Excerpt from a dataset
/---

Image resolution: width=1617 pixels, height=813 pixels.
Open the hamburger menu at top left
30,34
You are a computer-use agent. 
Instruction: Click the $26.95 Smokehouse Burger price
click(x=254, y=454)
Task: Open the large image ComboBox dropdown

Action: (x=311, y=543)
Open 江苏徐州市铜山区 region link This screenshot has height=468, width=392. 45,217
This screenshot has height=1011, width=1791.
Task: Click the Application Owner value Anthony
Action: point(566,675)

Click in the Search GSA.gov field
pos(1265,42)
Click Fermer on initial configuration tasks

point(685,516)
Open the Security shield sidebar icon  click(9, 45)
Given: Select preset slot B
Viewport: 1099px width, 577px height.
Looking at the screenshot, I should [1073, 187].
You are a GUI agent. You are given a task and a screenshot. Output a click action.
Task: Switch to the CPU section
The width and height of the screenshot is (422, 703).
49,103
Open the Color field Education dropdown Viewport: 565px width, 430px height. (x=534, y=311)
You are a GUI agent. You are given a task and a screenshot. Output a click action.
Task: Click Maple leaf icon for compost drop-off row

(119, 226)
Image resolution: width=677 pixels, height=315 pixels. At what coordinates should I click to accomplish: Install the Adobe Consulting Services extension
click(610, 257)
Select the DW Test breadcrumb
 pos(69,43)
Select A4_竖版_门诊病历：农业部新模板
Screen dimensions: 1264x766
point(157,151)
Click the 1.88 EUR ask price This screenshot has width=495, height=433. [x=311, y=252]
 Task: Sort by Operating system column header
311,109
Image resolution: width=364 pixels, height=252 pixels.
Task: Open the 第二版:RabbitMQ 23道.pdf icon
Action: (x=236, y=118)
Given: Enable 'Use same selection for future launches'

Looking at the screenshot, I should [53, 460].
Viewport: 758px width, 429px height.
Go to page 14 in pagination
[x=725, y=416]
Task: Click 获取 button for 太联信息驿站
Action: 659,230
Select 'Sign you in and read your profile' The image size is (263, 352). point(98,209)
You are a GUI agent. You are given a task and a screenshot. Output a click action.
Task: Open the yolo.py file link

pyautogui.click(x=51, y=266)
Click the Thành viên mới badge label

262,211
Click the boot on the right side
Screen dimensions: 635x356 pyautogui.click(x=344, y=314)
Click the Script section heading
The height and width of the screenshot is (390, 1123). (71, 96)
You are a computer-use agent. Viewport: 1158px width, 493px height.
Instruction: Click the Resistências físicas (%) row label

\---

Swap "dropdown" for "list" wherever it occurs in the lines above, and leave everything else as it is.

**Solution for this task**:
Image resolution: width=1617 pixels, height=813 pixels.
Open the hamburger menu at top left
30,34
You are a computer-use agent. 
Instruction: Click the $26.95 Smokehouse Burger price
click(x=254, y=454)
Task: Open the large image ComboBox list

Action: (x=311, y=543)
Open 江苏徐州市铜山区 region link This screenshot has height=468, width=392. 45,217
This screenshot has height=1011, width=1791.
Task: Click the Application Owner value Anthony
Action: point(566,675)

Click in the Search GSA.gov field
pos(1265,42)
Click Fermer on initial configuration tasks

point(685,516)
Open the Security shield sidebar icon  click(9, 45)
Given: Select preset slot B
Viewport: 1099px width, 577px height.
Looking at the screenshot, I should [1073, 187].
You are a GUI agent. You are given a task and a screenshot. Output a click action.
Task: Switch to the CPU section
The width and height of the screenshot is (422, 703).
49,103
Open the Color field Education list Viewport: 565px width, 430px height. (x=534, y=311)
You are a GUI agent. You are given a task and a screenshot. Output a click action.
Task: Click Maple leaf icon for compost drop-off row

(119, 226)
Image resolution: width=677 pixels, height=315 pixels. At what coordinates should I click to accomplish: Install the Adobe Consulting Services extension
click(610, 257)
Select the DW Test breadcrumb
 pos(69,43)
Select A4_竖版_门诊病历：农业部新模板
Screen dimensions: 1264x766
point(157,151)
Click the 1.88 EUR ask price This screenshot has width=495, height=433. [x=311, y=252]
 Task: Sort by Operating system column header
311,109
Image resolution: width=364 pixels, height=252 pixels.
Task: Open the 第二版:RabbitMQ 23道.pdf icon
Action: (x=236, y=118)
Given: Enable 'Use same selection for future launches'

Looking at the screenshot, I should [53, 460].
Viewport: 758px width, 429px height.
Go to page 14 in pagination
[x=725, y=416]
Task: Click 获取 button for 太联信息驿站
Action: 659,230
Select 'Sign you in and read your profile' The image size is (263, 352). point(98,209)
You are a GUI agent. You are given a task and a screenshot. Output a click action.
Task: Open the yolo.py file link

pyautogui.click(x=51, y=266)
Click the Thành viên mới badge label

262,211
Click the boot on the right side
Screen dimensions: 635x356 pyautogui.click(x=344, y=314)
Click the Script section heading
The height and width of the screenshot is (390, 1123). (71, 96)
You are a computer-use agent. Viewport: 1158px width, 493px height.
Instruction: Click the Resistências físicas (%) row label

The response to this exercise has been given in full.